There’s a good article on trifuel on peaking for a race. I disagree there is “much confusion” (in the first paragraph) but it is a good article on tapering and peaking for your race which you DO need to plan in advance.
Periodization is the science of peaking for any athletic event for any athlete. Periodization Training For Sports is the book I recommend – a terrific read and 2nd edition has information for triathlon.
The competitive season for triathlons is typically May through September. Within that period you might have a race you really want to do well in, often called your “A” race, and those used more for tracking progress.
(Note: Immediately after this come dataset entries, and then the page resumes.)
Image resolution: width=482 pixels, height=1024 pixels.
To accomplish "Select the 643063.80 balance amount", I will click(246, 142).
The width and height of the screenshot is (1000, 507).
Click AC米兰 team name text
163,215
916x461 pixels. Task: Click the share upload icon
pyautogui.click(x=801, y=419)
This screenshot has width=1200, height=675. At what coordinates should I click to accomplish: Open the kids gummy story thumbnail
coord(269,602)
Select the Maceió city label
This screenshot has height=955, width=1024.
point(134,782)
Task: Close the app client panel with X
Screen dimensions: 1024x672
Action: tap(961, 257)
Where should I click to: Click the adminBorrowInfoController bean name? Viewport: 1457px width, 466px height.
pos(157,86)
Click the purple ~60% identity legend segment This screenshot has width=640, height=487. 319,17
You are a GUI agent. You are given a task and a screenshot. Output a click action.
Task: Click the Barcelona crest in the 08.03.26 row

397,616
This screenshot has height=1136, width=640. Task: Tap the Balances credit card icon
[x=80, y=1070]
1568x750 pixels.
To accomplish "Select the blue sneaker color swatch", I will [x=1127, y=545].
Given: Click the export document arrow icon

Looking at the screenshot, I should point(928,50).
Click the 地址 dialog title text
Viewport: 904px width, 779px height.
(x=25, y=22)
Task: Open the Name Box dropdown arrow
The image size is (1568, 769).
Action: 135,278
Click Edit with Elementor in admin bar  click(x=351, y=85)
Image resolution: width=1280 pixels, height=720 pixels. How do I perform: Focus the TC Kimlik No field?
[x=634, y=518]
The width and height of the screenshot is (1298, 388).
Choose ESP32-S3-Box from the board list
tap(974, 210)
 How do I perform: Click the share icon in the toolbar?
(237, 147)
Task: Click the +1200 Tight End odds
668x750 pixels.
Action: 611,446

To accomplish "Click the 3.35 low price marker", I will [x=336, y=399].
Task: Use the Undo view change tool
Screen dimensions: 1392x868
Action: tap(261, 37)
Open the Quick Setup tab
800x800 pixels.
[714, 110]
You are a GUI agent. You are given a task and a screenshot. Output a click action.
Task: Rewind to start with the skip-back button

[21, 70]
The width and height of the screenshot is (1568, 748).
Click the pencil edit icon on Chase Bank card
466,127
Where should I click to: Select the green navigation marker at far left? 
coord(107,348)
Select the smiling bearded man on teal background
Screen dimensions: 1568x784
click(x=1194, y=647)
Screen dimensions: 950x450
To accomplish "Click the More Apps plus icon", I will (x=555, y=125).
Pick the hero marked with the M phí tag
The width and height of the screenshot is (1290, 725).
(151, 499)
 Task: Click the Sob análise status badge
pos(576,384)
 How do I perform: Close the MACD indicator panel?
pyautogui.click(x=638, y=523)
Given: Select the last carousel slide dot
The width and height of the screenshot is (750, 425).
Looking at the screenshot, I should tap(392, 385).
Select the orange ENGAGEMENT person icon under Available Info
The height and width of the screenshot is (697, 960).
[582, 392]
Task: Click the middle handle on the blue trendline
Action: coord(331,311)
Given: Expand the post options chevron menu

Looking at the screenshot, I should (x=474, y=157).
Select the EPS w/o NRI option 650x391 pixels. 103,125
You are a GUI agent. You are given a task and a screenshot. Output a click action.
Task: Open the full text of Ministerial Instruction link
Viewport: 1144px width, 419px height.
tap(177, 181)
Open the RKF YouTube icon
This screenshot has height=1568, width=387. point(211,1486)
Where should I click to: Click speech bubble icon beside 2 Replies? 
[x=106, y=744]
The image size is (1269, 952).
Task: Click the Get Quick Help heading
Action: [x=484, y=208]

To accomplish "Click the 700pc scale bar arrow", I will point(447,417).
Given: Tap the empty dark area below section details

Periodization of training means planning your training cycles to maximize your performance for competition. You might know this intuitively but did not know there was a science behind it. There is a Tudor Bompa is regarded as the guru of periodization of training. I read his first edition “Periodization Training for Sports” when my son was on the high school track team. I was actually able to email correspond with an athlete who said he used that book as his training bible, and he went on to win a gold medal at the Olympics.
Training is broken down into yearly cycles, or phases:
- Anatomical Adaptation (getting your body and soft tissues ready for training)
- Hypertrophy (building muscle mass)
- Maximum Strength (taking the gains is mass and making them stronger)
- Conversion (taking strength gains and converting them to sport-specific power)
- Competitive and Transition (your races and before you start the training year over again)
In the second edition of Periodization Training for Sports, Tudor Bompa and Michael Carrera add some things that might be more interest to triathletes than just the science. It offers a yearly plan including the phases above. If you don’t think triathletes need strength training, ask Joe Friel and Tudor Bompa. You can benefit from strength training. The book walks you through the science of what to do, how to plan it, and break it down to smaller cycles (monthly and weekly) to maximize your performance.
It tells you the dominant energy sources, energy suppliers, limiting factors and training objectives, plans to train each energy systems, and nutrition. By the time you reach the plans, you understand and can immediately apply them because you already understand the science and how to get the most out of your training.
Here’s a good excerpt on Principles of Strength Training.
If you’re like me, you will enjoy learning the science behind the training theory. Then you will adapt to your own training and maximize your performance.